From monomers to pentamers, diverse antimicrobial benzofuran polyketides from marine-derived Striaticonidium cinctum

Abstract

Chemical investigation of the mangrove sediment-derived fungus Striaticonidium cinctum SCSIO 41432 resulted in the isolation of 27 new benzofuran polyketides, including diverse monomeric (1–21), dimeric (22 and 23), trimeric (24), tetrameric (25 and 26) and pentameric (27) derivatives. Their structures including absolute configurations were confirmed by extensive analysis of the spectroscopic data, Mosher's method, Mo₂(OAc)₄-induced circular dichroism, ECD calculations and single-crystal X-ray diffraction. Structurally, di-stribenfurans A and B (22 and 23) were deduced to be rare nonsymmetric C–C linked benzofuran dimers, while trimeric to pentameric benzofurans (24–27) were unprecedented polymers with sulfinyl and ether bridges.

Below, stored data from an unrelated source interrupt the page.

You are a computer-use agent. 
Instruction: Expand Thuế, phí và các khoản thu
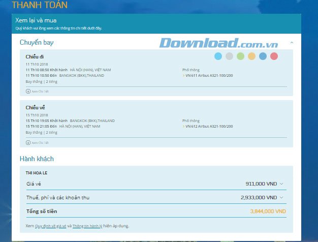click(281, 197)
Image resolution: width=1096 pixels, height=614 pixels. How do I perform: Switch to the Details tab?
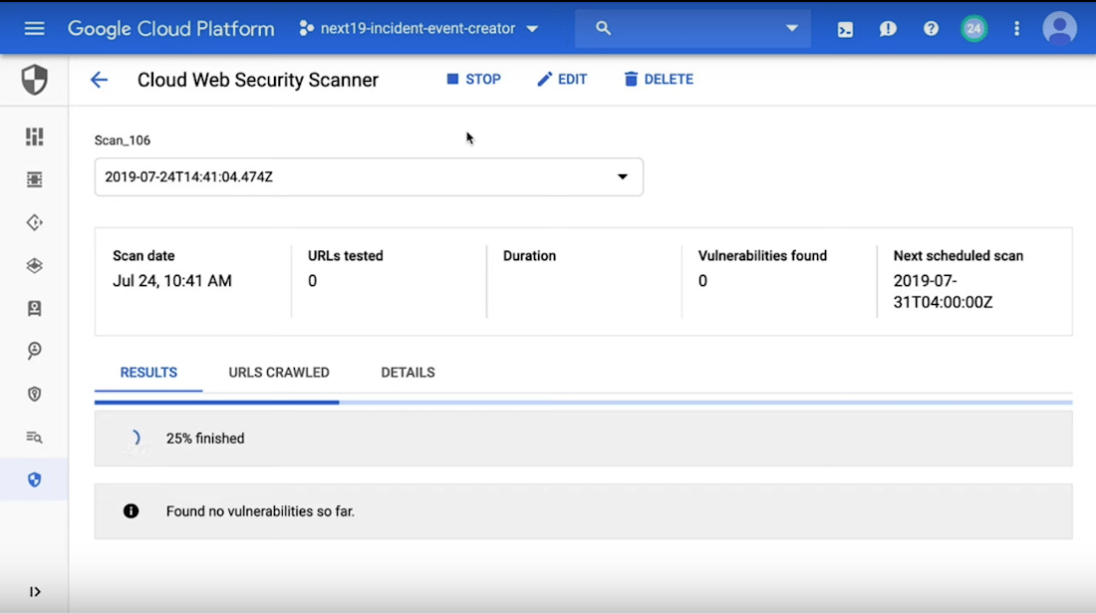(x=408, y=373)
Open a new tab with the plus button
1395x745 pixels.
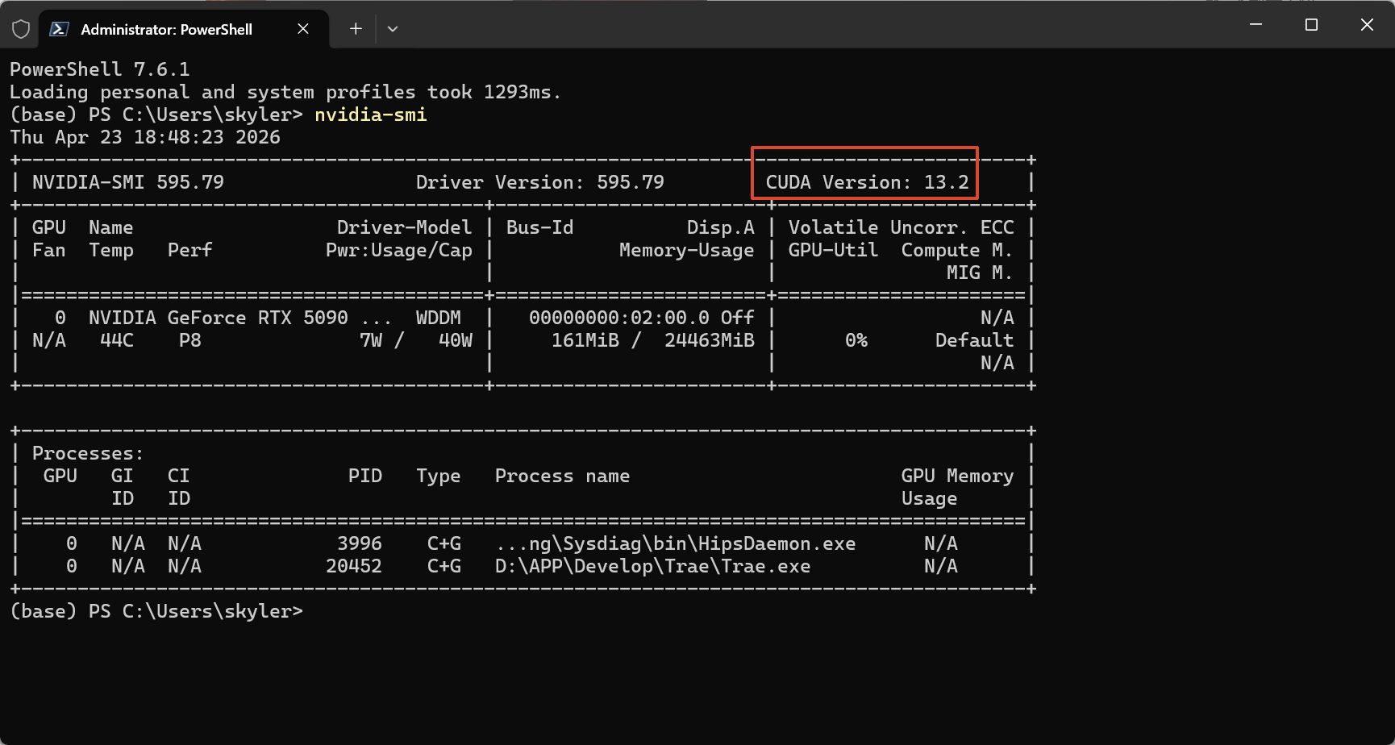(356, 29)
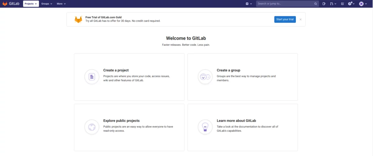Expand the Groups dropdown menu

pos(47,4)
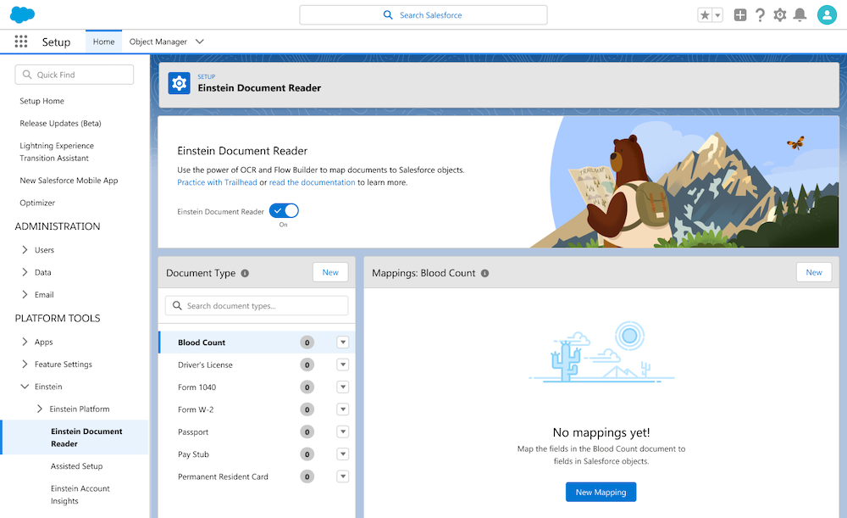Click the info icon beside Document Type

point(245,273)
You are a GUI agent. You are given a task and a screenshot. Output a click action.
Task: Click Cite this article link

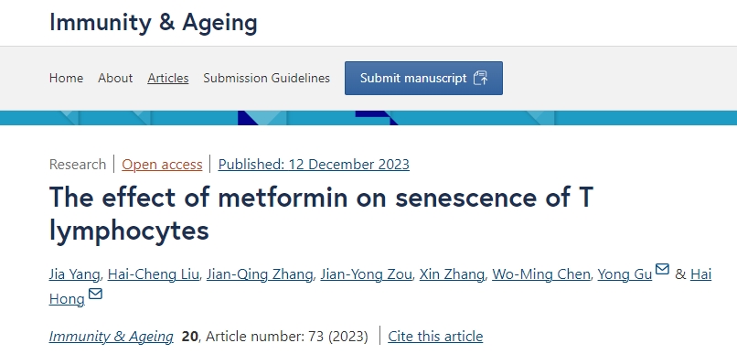[x=435, y=336]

The antimicrobial assay against twelve plant pathogenic fungi and four bacterial strains revealed that most of the monomers showed better antibiotic activities than monomeric glycosides and polymers. The sulfinyl moiety in monomers leads to stronger antibacterial effects instead of antifungal activity. Remarkably, stribenfuran U (21) displayed the strongest antifungal activity against Colletotrichum gloeosporioides with a MIC value of 0.78 μg mL⁻¹. Further microscopy analysis showed that 21 could destroy the cell membrane structure of the hyphae of C. gloeosporioides and cause the surface to exhibit obvious pits and folds. This study expanded the structural variety of natural benzofuran derivatives and laid a robust foundation for the development of benzofurans as antifungal lead drugs.